• TASK PROMPT: Write out exactly the lines below from the one containing "Image resolution: width=1192" to the last, both ends kept, and nothing more; skip all pictures.

• INFORMATION SHOWN:
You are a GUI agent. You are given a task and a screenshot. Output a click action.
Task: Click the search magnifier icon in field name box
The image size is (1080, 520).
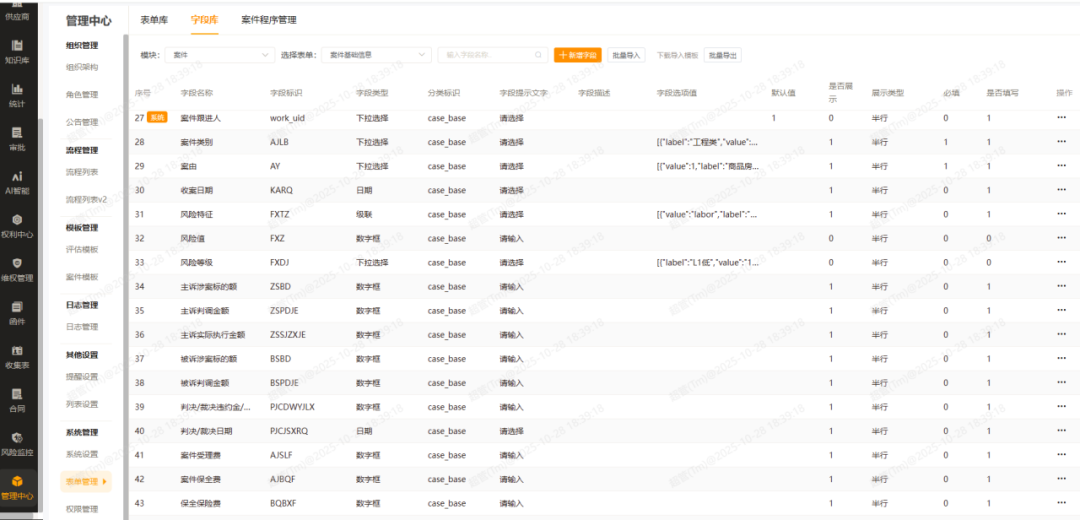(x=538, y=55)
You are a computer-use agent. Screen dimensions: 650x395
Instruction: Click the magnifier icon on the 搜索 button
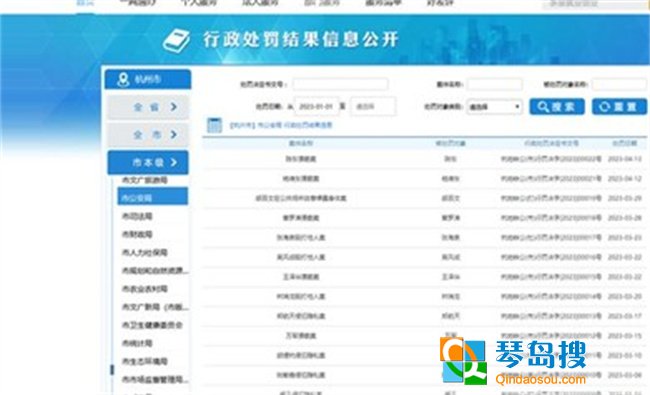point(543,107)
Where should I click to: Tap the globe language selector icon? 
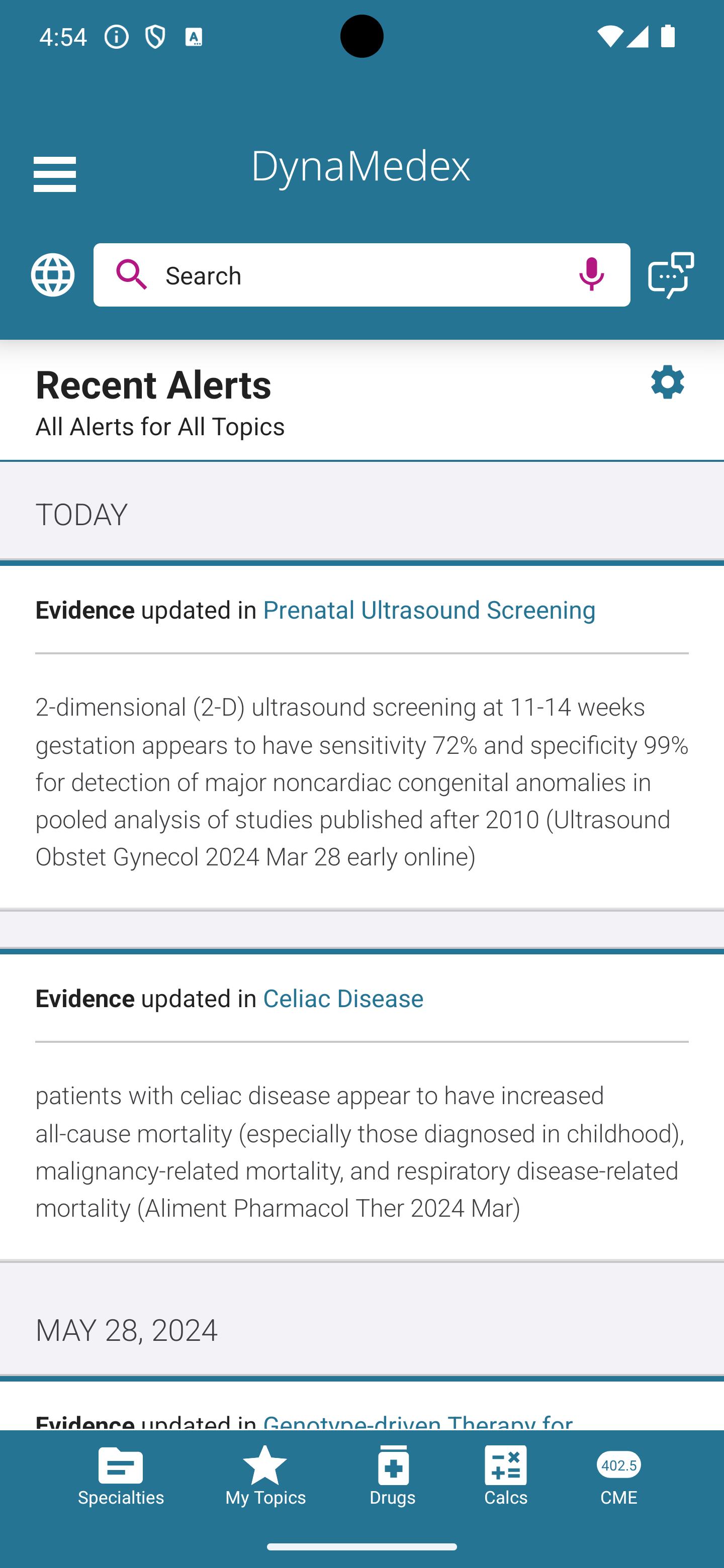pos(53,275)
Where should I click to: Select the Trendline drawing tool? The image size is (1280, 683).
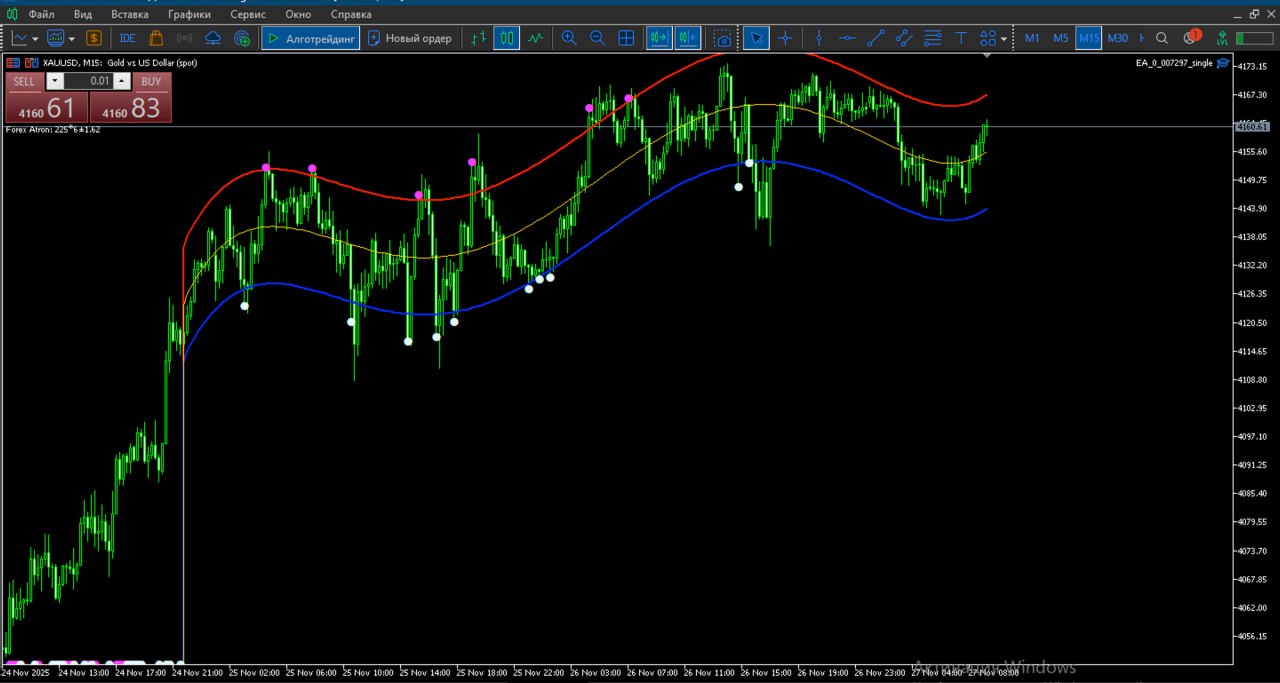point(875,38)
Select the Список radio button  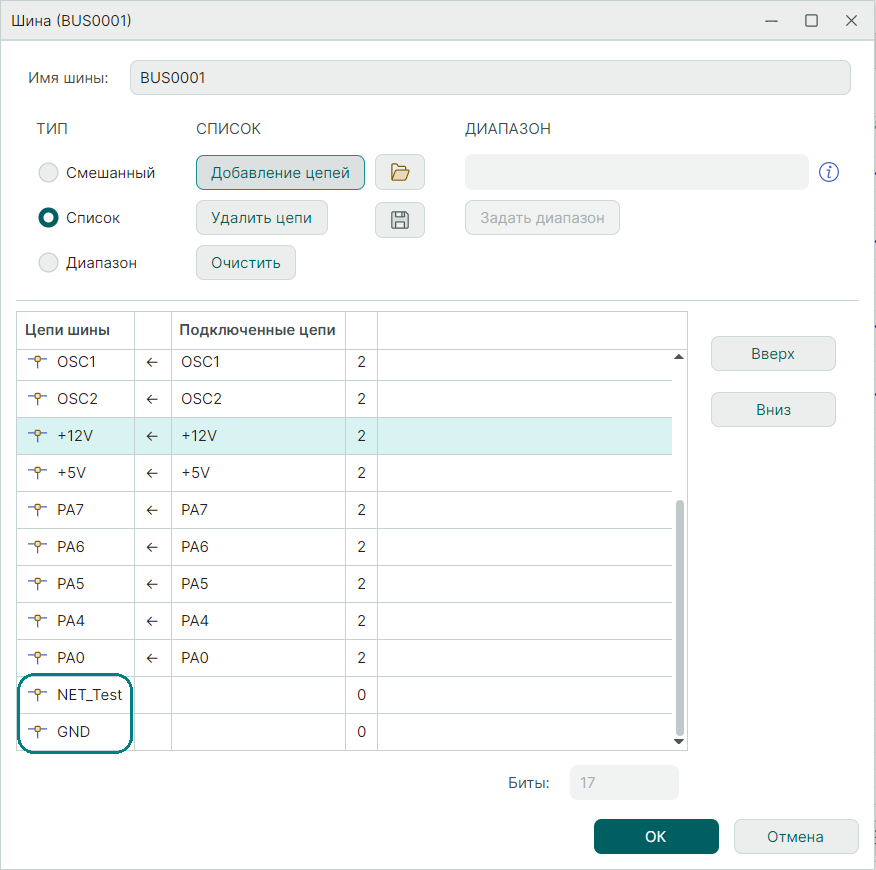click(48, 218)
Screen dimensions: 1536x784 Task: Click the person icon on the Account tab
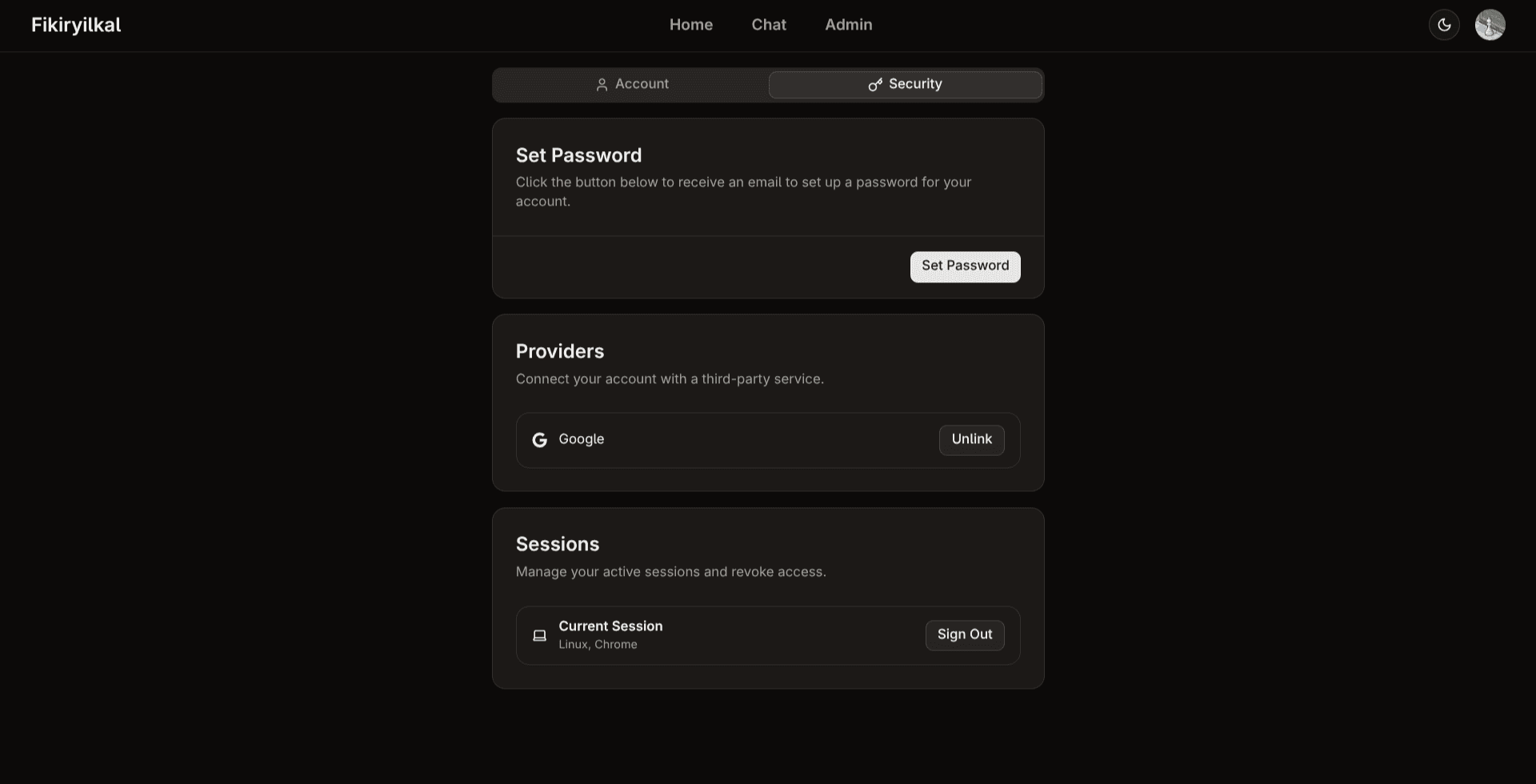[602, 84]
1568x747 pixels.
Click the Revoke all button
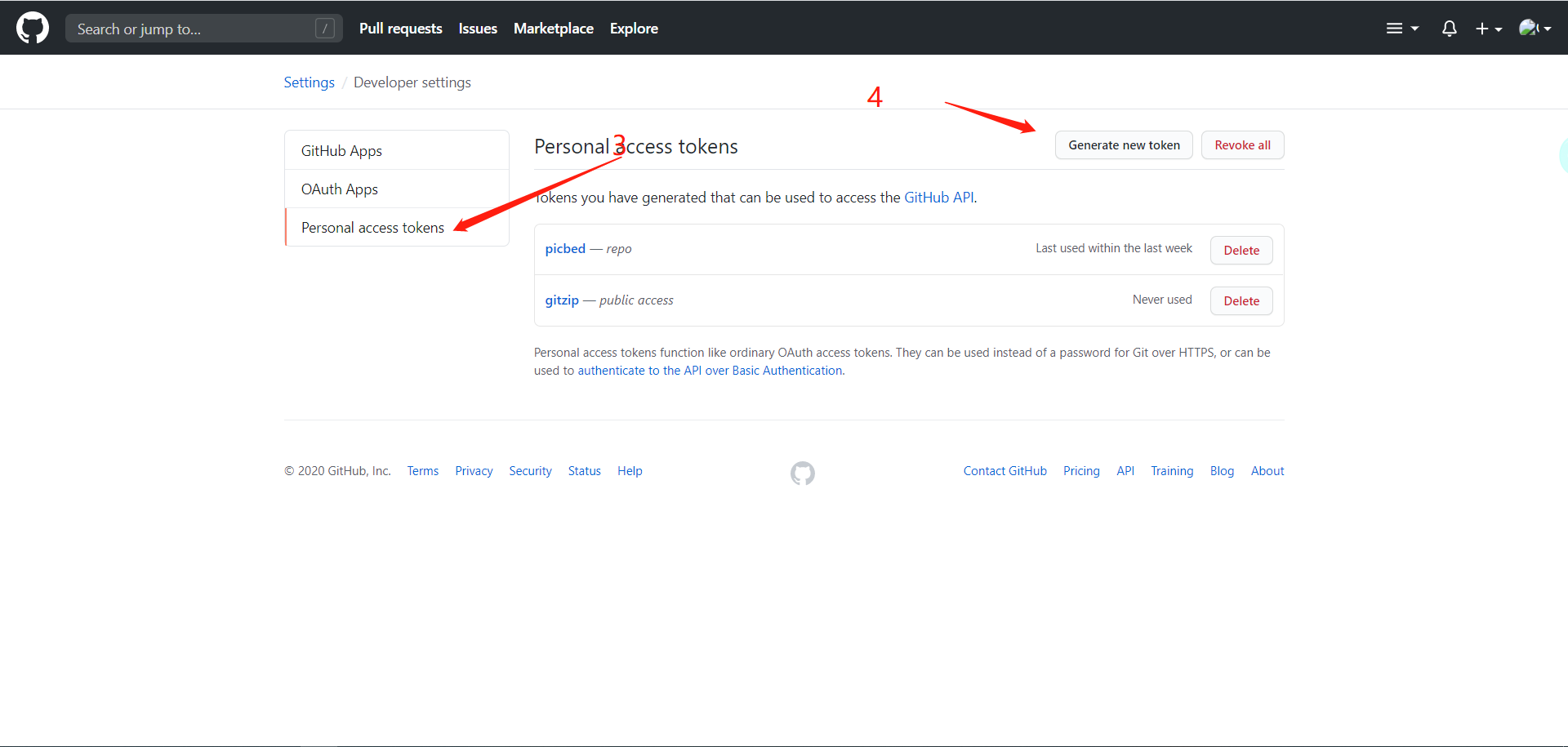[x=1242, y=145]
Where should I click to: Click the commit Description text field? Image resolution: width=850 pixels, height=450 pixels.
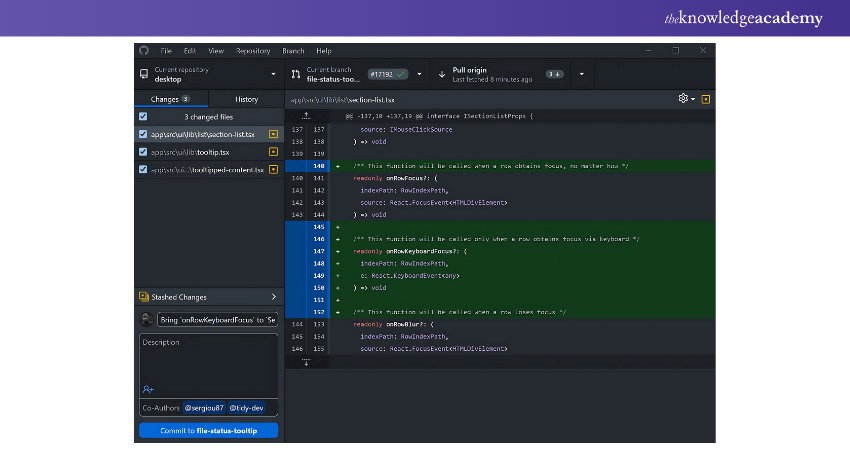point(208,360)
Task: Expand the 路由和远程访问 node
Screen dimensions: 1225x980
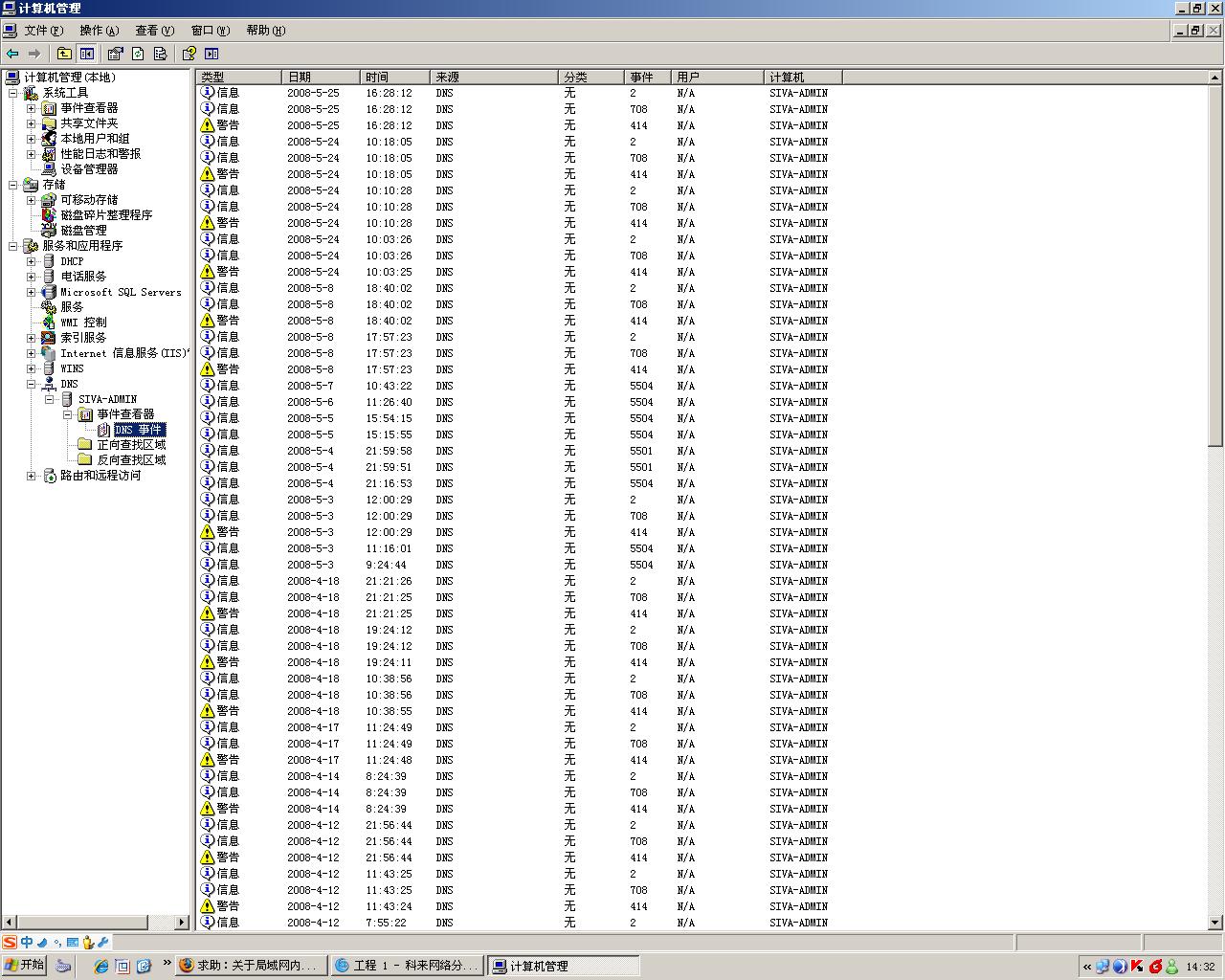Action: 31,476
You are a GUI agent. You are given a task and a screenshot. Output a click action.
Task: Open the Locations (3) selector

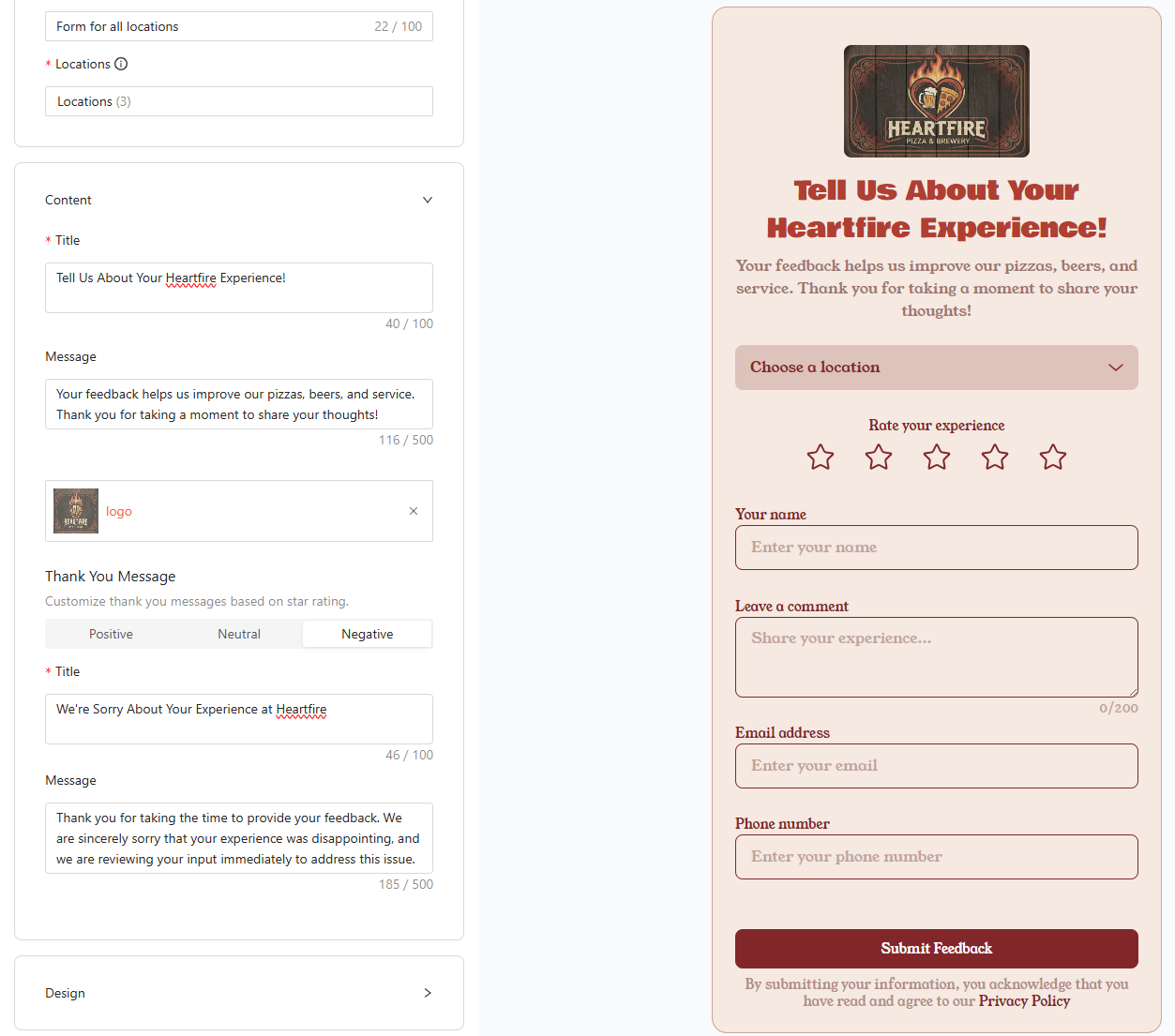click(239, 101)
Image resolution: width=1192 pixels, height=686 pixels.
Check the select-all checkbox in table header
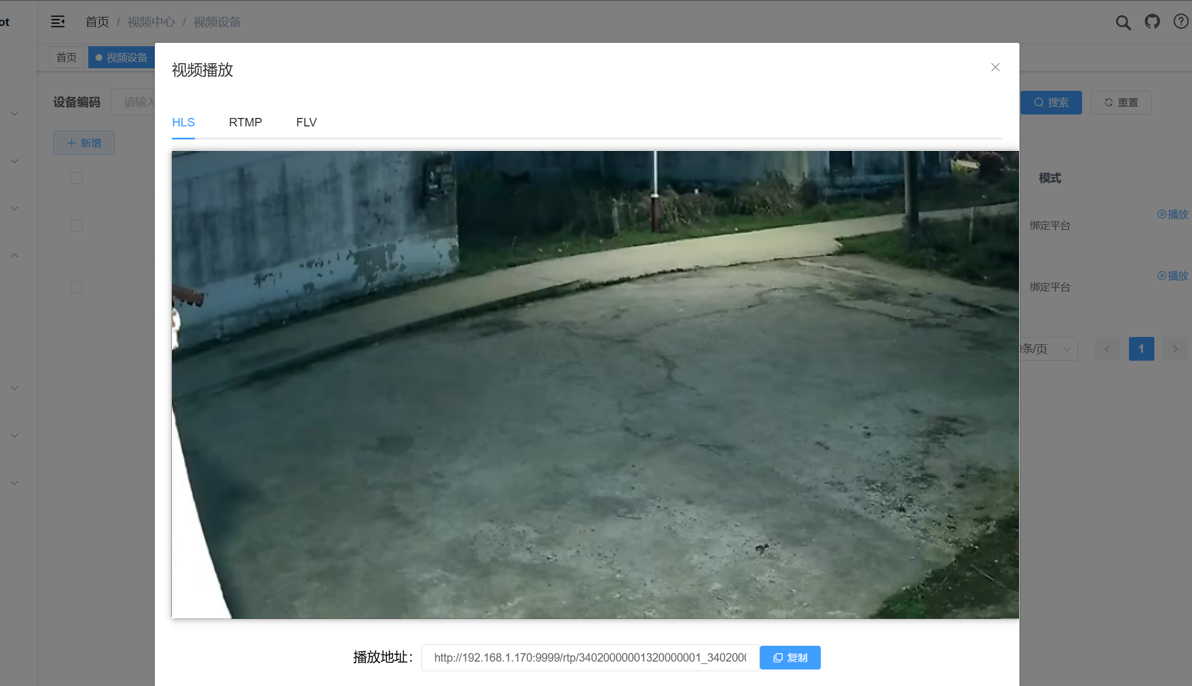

• REPLY:
Image resolution: width=1192 pixels, height=686 pixels.
Check the select-all checkbox in table header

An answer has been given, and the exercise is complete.